[Stored data]
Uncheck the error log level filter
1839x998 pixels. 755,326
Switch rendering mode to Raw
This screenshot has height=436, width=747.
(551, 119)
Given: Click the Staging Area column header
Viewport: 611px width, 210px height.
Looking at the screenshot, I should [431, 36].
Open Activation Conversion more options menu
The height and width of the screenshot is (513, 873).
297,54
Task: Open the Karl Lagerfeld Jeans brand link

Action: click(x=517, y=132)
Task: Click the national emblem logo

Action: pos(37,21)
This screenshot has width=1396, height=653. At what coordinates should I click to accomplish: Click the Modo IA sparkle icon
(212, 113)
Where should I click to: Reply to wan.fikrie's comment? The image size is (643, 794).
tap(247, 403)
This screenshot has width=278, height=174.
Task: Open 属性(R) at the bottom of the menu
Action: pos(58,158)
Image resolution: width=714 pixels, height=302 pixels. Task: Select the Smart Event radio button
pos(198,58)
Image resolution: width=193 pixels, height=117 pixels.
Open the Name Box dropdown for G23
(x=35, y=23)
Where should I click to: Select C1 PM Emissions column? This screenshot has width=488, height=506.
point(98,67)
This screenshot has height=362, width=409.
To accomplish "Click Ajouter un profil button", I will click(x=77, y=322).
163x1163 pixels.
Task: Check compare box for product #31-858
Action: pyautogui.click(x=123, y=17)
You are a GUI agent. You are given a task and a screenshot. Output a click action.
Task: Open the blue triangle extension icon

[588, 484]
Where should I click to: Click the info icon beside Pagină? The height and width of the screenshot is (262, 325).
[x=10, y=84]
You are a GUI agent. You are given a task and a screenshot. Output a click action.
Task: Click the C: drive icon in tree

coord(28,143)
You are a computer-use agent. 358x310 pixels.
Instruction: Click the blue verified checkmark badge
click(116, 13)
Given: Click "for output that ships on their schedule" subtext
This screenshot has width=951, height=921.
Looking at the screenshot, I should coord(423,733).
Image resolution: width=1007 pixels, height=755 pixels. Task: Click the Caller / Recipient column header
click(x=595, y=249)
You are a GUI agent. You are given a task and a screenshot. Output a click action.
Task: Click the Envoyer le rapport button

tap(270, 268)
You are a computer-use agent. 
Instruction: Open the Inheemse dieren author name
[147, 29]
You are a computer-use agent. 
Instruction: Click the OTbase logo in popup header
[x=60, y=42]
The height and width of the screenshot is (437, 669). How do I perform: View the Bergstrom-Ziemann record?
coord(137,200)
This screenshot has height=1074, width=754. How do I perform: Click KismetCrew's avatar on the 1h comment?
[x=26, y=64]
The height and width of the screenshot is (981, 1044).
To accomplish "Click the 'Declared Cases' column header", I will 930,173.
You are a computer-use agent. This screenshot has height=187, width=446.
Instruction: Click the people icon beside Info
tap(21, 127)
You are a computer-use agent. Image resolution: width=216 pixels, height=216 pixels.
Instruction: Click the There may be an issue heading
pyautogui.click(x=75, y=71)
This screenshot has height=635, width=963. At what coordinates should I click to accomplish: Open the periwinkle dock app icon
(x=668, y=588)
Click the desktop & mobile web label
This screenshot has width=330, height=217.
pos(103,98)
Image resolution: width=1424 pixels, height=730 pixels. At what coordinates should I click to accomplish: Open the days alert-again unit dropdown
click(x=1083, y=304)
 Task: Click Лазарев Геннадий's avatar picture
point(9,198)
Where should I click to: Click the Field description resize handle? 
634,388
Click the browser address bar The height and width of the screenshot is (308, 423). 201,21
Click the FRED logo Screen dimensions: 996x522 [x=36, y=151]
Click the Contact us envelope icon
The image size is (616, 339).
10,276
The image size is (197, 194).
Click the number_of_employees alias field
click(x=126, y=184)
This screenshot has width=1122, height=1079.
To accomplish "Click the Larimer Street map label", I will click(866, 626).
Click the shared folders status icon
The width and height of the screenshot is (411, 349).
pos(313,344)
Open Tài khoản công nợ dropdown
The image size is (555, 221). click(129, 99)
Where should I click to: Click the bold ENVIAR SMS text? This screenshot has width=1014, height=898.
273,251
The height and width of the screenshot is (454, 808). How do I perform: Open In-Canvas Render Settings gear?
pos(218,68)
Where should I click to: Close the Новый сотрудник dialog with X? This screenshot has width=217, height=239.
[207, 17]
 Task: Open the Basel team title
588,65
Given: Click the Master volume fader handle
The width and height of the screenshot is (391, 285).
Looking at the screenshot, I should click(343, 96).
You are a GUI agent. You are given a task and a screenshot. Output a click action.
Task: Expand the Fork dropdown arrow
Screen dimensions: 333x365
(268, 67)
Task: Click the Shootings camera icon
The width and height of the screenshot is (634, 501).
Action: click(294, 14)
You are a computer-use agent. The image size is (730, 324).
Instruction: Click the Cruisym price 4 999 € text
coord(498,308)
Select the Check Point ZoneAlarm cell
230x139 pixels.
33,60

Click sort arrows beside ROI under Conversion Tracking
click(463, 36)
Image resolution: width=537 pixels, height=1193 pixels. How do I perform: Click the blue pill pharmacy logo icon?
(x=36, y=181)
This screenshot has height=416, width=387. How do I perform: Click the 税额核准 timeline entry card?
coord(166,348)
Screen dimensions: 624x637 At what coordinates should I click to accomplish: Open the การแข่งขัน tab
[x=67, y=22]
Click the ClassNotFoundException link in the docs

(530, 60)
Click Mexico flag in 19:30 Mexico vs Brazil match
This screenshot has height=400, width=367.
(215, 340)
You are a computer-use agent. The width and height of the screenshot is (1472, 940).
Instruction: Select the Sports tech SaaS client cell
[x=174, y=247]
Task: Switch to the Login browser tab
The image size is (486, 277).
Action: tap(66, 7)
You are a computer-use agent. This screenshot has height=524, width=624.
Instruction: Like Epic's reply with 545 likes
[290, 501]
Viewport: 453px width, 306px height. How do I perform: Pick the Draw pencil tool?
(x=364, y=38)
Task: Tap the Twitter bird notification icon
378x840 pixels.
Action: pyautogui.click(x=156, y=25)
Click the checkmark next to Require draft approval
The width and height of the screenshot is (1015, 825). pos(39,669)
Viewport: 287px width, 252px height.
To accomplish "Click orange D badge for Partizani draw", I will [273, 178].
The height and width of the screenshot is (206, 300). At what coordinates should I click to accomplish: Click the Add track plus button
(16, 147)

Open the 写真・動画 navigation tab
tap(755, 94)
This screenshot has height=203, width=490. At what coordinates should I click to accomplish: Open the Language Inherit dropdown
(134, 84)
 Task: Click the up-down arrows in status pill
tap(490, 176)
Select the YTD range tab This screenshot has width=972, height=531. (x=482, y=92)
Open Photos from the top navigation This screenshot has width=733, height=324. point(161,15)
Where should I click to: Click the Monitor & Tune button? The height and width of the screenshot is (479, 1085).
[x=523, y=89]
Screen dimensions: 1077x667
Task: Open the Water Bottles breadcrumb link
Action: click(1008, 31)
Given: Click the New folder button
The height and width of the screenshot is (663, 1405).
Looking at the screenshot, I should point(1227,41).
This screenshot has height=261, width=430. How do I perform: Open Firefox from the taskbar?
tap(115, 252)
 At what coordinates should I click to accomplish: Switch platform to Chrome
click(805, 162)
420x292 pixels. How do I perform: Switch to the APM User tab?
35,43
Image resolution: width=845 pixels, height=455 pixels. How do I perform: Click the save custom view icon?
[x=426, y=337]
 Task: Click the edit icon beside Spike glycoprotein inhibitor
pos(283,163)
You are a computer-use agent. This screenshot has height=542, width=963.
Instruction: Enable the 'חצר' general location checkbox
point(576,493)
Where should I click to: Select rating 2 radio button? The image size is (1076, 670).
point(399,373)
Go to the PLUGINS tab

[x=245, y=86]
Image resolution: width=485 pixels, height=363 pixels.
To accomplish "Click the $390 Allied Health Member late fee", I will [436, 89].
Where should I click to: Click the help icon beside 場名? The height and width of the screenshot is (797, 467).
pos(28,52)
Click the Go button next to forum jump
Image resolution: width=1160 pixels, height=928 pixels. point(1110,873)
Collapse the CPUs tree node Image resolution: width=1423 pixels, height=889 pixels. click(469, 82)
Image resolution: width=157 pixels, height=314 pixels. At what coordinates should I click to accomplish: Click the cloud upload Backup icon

_TASK STATEMENT_
In the data above, tally the lines that contain the string "browser" and give that figure alone.

_SOLUTION FOR THIS EXERCISE_
2